> **Assignment**: Write the records out again exactly, leaving no images in.

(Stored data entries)
[Start of section]

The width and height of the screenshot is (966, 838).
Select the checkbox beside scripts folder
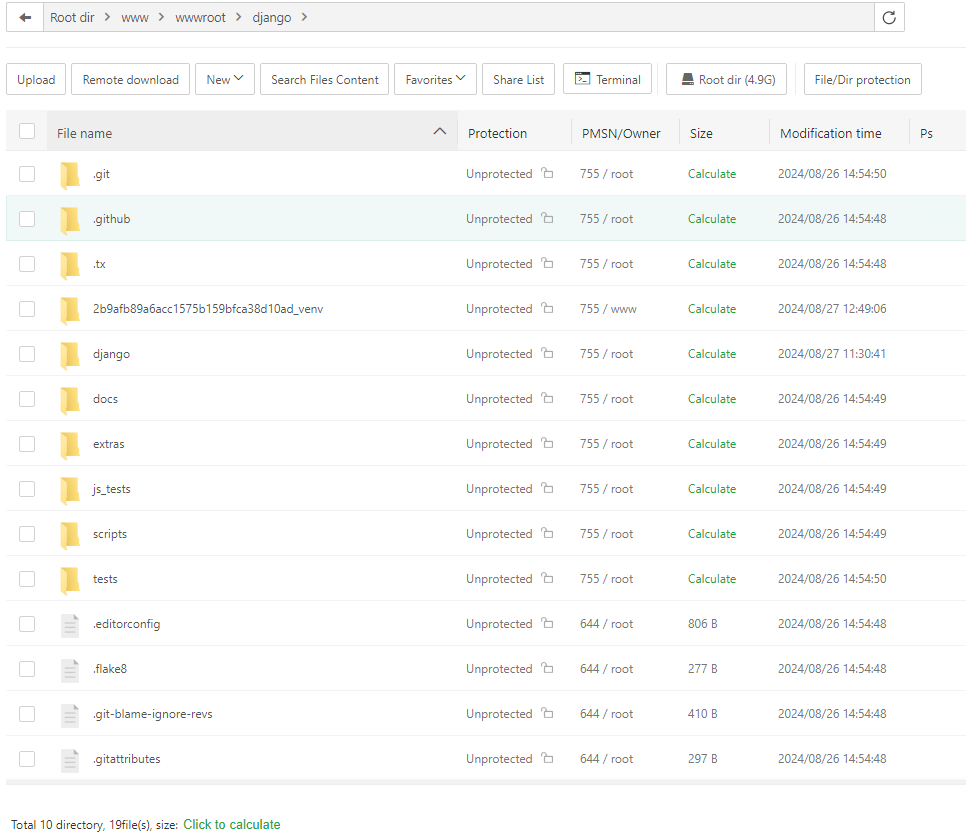pyautogui.click(x=27, y=534)
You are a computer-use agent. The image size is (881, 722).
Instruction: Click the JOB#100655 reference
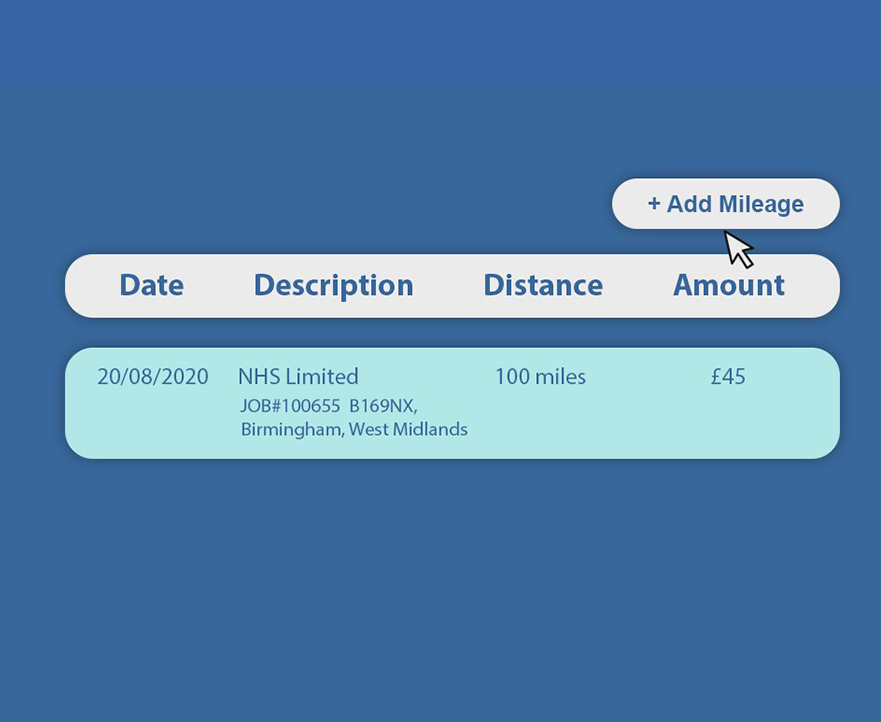pos(290,406)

[End of section]

> **Solution for this task**:
The width and height of the screenshot is (966, 838).
Select the checkbox beside scripts folder
pyautogui.click(x=27, y=534)
You are a computer-use agent. The image size is (881, 722).
Instruction: Click the JOB#100655 reference
pos(290,406)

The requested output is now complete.